3.『韓国ダウンタウン物語』川村亜子、風媒社1988
 1981年から4年間の釜山生活を語る。実際の生活描写がよい。
4.『B級グルメが見た韓国』文藝春秋編、文春文庫ビジュアル版1989
 少し古いが、食べ物から韓国人を捉える野心的な企画、写真豊富。ソウルYMCAホテルが懐かしい。[韓国旅行1]「ソウルの北(平成12年4月)」参照。
5.『体験的朝鮮戦争』麗 羅、徳間書店1992
 日本敗戦後の南朝鮮での労働党活動・逮捕・日本への逃亡・国連軍義勇軍加入・日本帰還・作家活動という稀な経験を通じて語る朝鮮戦争(韓国では韓国戦争という)の実態。

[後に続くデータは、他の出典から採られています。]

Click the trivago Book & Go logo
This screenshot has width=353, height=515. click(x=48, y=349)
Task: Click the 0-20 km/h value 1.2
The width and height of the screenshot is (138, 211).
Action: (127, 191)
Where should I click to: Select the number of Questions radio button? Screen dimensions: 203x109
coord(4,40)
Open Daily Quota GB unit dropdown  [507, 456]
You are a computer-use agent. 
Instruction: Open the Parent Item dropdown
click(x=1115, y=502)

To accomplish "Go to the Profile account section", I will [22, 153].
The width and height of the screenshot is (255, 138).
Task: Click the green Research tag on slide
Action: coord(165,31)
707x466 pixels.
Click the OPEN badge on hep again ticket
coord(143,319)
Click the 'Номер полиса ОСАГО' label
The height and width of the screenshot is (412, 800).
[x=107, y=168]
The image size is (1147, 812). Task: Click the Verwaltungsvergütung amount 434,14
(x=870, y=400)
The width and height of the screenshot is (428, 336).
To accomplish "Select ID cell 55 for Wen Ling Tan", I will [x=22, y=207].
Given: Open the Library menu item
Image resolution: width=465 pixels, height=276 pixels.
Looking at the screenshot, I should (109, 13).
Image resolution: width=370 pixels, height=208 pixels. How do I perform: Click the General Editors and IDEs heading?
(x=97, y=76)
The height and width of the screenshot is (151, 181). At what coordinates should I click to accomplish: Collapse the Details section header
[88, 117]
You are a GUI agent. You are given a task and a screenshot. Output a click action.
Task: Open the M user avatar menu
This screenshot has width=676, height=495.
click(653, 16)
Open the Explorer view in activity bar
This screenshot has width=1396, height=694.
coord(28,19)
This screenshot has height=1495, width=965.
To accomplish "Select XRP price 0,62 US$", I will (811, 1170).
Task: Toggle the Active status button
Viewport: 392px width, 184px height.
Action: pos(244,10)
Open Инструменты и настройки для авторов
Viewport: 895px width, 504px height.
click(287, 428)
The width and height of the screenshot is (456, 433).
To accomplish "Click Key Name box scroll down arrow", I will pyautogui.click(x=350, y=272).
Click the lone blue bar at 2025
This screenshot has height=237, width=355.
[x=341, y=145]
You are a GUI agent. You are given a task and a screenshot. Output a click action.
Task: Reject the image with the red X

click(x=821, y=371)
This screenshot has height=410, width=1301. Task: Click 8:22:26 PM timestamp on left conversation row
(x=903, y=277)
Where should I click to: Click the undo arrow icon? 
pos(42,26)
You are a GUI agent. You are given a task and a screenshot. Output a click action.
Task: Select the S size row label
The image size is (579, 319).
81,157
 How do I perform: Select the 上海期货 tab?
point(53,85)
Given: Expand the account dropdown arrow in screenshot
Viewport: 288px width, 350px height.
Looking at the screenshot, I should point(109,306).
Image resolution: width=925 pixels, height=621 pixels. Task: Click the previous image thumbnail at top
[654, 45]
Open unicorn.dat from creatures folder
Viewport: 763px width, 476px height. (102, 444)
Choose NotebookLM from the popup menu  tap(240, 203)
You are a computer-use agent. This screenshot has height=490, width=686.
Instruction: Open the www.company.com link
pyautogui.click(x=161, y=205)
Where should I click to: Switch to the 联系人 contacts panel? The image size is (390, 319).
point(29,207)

6.『朝鮮民族を読み解く』古田博司、ちくま新書1995
 北と南に共通する民族的な思考風土の特徴を経験に即して語る。人間性を尊重するが故にフォイエルバッハはマルクスより優れているのだろうか?
7.『韓国両班騒動記』尹 学準、亜紀書房2000
 故郷への郷愁が生み出した記述が、現実に出版されると不可思議かつ必然的騒動が発生。日韓の民族・歴史の意味づけの相違が具体的に浮かび上がる名著。
8.『思想読本6 韓国』川村 湊編、作品社2002
 伝統思想から現代思想まで様々な角度から描かれた便利な入門書。
9.『韓国学の全て』古田博司・川村 湊編、新書館2002
 多くの研究者が様々な角度から描いた韓国・北朝鮮研究から描く諸問題。
10.『日本人のための韓国人と中国人』金在国、舘野皙訳、三五館1998
 中国籍の朝鮮族である著者の見た韓国は、日本から見た角度と異なる点があり貴重な報告。中国人と韓国人の違いについても具体例をあげて描写。
11.『北朝鮮はるかなり』成恵琅、萩原遼訳、文藝春秋2002
 ソウル生まれで越北し、妹が金正日と結婚し金正男の伯母にあたる著者の北朝鮮生活の実相も貴重だが、父と母の日本時代から続く長い物語がまた極めて興味深い。

  今回は、現地の本屋へ行く時間がなかったので、韓国研究に必携?の『観光交通時刻表』を入手できず、韓国観光公社から送ってもらったパンフレットと地図ももう1つ。かといって日本で買ったガイドブックを開ける必要が特に生じることもなく、かなり行き当たりばったりの旅行だった。韓国は地下鉄やバスの中でも問題集・教材以外の書籍・雑誌を読んでいる人が少ない印象。日本では当たり前の雑誌中吊り広告もない。現地情報としてはインターネットの「プサンナビ」に色々と有益なものがあり、取捨選択は重要だが割引クーポンなどは日本でプリントアウトして持参すると活用できる場合もある。